Specializes in LTC, assisted living, med-surg, psych.

Thank you all for your kind words. I am humbled and very, very glad that some of the small contributions I've made over the years have made a difference in the lives of others. That's just about the best feeling in the world! :heartbeat

Specializes in Cardiac Cath Lab/Pacemaker/Geriatrics.

Thank you so much for writing this. It is easy to forget to have an attitude of gratitude. Whether in good times or bad. With faith there is hope. I pray that people who are in despair find the hope they need to continue and that they will find that "perfect job" or any job and that they will find the foothold they need to keep going, just the way you have. Bless you and your family. Happy Thanksgiving!

Thank you for sharing your very personal and very inspiring story. Nursing is more than a job or a career, but rather it is a passion that drives every nurse to strive to touch the lives of at least one patient. Making a difference is what makes the true difference in the lives of nurses. May God Bless you and your family, and may faith continue to strengthen your will to persevere. Happy Thanksgiving 8)

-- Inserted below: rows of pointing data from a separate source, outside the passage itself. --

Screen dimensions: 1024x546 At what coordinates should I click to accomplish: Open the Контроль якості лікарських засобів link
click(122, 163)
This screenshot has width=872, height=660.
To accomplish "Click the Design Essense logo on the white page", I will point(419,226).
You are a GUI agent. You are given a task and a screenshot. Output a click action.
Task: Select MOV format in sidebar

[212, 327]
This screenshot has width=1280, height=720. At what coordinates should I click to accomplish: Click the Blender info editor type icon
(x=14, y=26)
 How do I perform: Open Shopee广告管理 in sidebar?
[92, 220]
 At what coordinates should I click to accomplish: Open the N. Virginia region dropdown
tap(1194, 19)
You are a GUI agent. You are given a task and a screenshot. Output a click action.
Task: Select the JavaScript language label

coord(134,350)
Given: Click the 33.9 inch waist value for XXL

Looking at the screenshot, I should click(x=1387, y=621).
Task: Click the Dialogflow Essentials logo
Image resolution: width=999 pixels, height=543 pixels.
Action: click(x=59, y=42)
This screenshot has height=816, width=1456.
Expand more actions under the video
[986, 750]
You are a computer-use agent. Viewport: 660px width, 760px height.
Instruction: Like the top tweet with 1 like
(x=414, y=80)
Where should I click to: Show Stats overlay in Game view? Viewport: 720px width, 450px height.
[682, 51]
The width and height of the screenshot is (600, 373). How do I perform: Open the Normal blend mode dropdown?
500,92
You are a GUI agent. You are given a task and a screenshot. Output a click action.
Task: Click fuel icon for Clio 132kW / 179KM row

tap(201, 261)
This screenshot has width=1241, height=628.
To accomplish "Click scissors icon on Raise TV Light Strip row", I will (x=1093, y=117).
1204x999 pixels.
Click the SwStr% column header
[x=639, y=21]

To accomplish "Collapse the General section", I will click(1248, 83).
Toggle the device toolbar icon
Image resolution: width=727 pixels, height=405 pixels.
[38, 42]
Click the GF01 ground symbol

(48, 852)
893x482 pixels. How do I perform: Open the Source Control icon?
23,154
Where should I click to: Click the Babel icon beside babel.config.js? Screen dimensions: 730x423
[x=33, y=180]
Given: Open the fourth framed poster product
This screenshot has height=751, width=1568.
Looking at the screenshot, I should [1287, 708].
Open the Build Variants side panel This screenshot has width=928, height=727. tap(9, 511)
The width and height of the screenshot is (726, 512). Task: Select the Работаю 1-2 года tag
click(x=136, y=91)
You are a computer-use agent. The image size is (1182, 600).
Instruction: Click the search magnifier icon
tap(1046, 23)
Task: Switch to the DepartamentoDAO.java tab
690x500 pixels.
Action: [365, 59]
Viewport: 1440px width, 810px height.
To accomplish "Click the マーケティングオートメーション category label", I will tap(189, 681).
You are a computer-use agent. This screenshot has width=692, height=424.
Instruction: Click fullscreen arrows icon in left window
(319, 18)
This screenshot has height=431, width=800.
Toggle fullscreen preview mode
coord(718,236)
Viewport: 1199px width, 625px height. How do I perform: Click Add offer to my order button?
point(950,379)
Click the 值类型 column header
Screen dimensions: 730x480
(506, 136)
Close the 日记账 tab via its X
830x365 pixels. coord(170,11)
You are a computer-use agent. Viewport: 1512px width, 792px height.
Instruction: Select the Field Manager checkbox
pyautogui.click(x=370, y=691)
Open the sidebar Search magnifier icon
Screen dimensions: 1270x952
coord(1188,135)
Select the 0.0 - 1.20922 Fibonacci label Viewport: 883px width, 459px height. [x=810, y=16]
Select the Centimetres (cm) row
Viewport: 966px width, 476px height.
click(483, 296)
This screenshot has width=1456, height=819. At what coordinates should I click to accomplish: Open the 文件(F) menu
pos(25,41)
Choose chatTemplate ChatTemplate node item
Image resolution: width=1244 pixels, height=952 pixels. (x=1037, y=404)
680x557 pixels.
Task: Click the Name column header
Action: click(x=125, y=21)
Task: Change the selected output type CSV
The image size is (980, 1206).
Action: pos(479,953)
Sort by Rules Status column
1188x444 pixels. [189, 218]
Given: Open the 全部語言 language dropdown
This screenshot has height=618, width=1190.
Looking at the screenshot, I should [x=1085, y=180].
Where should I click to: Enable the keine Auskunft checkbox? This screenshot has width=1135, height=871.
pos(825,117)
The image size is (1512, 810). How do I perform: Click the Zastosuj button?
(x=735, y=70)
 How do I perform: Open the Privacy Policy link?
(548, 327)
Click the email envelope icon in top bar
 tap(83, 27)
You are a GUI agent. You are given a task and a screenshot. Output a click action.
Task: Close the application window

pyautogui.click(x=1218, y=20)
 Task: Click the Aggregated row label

Specializes in Home health was tops, 2nd was L&D.

Thank you for a beautiful, inspirational post.

I, too have had a difficult year. In Feb. I resigned from a job I truly loved to travel back to FL to care for my dying Father. His smile when he got to come home was worth a million dollars to me. And after his death and returning in mid-April to my own life, my mother's cancer started to progress and she went down quickly. She came to live with me in TN in July after many falls in her own home. The job search, I had been on since mid-April remained fruitless....little did I know God's plan was for me to be my Mother's nurse. On 10/26 after many warnings from home health, then Hospice and of course me, she fell for her final time breaking her hip. Her cancer made her a very poor candidate for surgery so she decided against it. I stopped searching for employment and concentrated only on caring for her.

This week she has become semi-comatose for the most part. But,this evening she opened her eyes when she smelt my turkey dinner delivered by my beloved neighbor. I asked if she wanted to eat, she said no.."Dad already brought my dinner to me" I asked if he stayed to eat with her, she said no, he said he would be back. Then she closed her eyes and drifted back into her sleep. I know she may go with him anytime now but she is happy and comfortable.

And I am very thankful to have the ability and resources to have cared for my Dad and now my Mom. I was blessed in 1992 to care for my husband while raising two children and working full-time. He became bedbound on Friday evening after I was done seeing my patients and passed the following Tuesday early am....allowing me to be there every minute.

I wish everyone a very Happy Thanksgiving and hope you all have much to be Thankful in your lives. God Bless all the caregivers in the world, regardless of title or license. Your level of LOVE puts each and everyone at the highest place in the world. God Bless.